Question: Do we need to follow specific rules regarding records disposal under HIPAA, and if so, where do we find the rules?

Texas Subscriber

Answer: Although the HIPAA Privacy and Security Rules do not specify a particular disposal method, the HHS Office for Civil Rights (OCR) provides specific examples on the proper way to dispose of patients’ protected health information (PHI).

Check out these examples on the proper way to dispose of PHI in various media, according to OCR guidance:

• Paper records: Use shredding, burning, pulping, or pulverizing so PHI is rendered essentially unreadable, indecipherable, and otherwise cannot be reconstructed. The best practice is on-site destruction to reduce the chance of accidental disclosure during transport.
• Electronic media: Use clearing (using software or hardware products to overwrite media with nonsensitive data), purging (degaussing or exposing the media to a strong magnetic field to disrupt the recorded magnetic domains), or destroying the media (disintegration, pulveri­zation, melting, incinerating, or shredding).
• Prescription bottles: Maintain labeled prescription bottles in opaque bags in a secure area and use a disposal vendor as a business associate to pick up and shred or otherwise destroy the PHI.

Consider this: If you think that improperly disposing of patients’ PHI isn’t breachworthy, think again. OCR is currently investigating three separate cases of healthcare providers who improperly disposed of their patients’ data, according to the OCR breach portal.

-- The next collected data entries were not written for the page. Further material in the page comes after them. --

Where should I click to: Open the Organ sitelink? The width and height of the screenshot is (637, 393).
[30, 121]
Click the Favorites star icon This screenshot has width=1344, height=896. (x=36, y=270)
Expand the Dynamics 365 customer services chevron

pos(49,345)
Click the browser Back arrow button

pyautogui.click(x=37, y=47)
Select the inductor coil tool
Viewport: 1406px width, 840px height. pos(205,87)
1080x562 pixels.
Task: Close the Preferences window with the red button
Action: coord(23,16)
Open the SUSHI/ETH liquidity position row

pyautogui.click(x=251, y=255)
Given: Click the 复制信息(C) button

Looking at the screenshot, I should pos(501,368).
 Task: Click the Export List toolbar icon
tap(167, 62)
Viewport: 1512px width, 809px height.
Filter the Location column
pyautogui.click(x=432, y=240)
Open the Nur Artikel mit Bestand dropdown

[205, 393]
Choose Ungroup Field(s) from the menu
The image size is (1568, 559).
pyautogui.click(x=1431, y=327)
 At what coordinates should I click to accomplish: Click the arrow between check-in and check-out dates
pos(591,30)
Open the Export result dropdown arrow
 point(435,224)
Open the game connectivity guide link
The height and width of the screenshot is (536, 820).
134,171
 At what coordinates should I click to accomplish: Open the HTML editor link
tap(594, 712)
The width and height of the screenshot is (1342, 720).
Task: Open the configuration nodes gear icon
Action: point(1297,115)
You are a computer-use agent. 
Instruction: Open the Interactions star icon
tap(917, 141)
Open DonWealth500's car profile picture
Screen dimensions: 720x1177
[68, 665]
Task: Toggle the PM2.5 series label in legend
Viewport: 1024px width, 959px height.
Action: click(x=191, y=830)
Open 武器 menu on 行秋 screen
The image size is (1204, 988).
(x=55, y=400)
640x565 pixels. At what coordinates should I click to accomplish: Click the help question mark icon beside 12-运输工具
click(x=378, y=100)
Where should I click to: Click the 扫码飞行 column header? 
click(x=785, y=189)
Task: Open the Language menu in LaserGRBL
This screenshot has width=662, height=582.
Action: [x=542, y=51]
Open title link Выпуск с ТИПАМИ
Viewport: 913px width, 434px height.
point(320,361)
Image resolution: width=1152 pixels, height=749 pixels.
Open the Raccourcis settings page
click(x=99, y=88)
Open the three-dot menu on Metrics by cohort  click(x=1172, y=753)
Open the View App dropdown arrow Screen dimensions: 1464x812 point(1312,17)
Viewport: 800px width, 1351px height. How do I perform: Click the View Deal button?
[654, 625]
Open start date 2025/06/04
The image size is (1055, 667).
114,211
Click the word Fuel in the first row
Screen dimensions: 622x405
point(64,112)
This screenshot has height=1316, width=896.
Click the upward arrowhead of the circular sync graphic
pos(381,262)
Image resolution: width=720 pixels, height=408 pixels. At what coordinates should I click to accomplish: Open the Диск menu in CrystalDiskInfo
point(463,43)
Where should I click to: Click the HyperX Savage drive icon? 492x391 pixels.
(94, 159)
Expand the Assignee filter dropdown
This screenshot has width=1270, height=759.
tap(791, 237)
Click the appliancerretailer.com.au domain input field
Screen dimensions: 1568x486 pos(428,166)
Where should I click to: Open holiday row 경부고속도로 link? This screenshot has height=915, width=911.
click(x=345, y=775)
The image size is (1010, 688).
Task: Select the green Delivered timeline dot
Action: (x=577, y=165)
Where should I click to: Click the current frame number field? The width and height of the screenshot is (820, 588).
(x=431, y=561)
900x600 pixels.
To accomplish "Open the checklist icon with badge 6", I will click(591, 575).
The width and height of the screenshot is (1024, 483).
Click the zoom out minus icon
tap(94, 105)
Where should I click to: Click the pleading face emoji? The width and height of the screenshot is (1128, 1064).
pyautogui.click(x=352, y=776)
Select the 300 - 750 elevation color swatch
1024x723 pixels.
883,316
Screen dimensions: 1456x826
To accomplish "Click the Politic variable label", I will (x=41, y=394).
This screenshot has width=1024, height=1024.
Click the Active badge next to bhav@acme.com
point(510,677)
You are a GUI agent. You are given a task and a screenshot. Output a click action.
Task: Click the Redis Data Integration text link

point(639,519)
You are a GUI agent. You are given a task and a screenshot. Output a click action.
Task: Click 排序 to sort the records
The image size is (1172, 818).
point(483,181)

Bottom line: “Covered entities must review their own circumstances to determine what steps are reasonable to safeguard PHI through disposal, and develop and implement policies and procedures to carry out those steps,” OCR cautions. “In determining what is reasonable, covered entities should assess potential risks to patient privacy, as well as consider such issues as the form, type, and amount of PHI to be disposed of.”